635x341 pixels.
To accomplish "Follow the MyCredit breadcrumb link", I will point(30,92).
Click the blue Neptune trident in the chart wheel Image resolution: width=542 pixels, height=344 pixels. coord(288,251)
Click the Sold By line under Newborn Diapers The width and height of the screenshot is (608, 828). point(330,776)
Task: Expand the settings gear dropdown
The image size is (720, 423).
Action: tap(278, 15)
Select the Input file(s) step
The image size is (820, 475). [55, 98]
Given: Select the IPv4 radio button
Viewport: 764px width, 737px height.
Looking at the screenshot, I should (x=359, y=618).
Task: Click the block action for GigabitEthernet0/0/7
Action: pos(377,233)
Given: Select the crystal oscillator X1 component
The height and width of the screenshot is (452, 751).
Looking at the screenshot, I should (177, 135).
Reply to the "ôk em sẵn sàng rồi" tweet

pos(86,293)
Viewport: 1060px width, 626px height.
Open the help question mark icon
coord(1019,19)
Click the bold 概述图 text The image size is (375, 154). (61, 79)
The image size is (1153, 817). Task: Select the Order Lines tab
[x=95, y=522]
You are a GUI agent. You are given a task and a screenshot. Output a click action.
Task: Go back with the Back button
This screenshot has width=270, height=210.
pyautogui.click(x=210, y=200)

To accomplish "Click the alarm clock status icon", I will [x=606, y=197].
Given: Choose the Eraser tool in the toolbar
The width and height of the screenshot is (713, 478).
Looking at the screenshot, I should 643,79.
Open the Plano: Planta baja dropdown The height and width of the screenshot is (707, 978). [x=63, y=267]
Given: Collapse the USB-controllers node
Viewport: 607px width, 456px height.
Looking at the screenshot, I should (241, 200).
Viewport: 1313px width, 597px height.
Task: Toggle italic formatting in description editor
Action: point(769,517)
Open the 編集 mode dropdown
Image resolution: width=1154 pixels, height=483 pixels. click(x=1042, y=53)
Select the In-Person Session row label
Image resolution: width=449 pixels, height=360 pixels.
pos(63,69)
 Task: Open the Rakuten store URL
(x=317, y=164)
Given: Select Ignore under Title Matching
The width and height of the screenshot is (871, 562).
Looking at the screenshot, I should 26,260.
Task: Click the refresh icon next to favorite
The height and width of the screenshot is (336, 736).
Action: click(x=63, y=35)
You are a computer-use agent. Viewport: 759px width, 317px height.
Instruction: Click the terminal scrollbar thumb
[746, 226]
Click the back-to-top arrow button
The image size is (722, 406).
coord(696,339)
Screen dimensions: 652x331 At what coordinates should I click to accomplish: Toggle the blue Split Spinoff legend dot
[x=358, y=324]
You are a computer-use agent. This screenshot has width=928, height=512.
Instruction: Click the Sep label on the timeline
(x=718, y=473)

┄┄┄┄┄┄

◆ Work instruction
The answer should contain nothing except the lines from the one with "Screen dimensions: 652x331" to the end of the material above, each given again exactly.

◆ Finished task
Screen dimensions: 652x331 At what coordinates should I click to accomplish: Toggle the blue Split Spinoff legend dot
[x=358, y=324]
You are a computer-use agent. This screenshot has width=928, height=512.
Instruction: Click the Sep label on the timeline
(x=718, y=473)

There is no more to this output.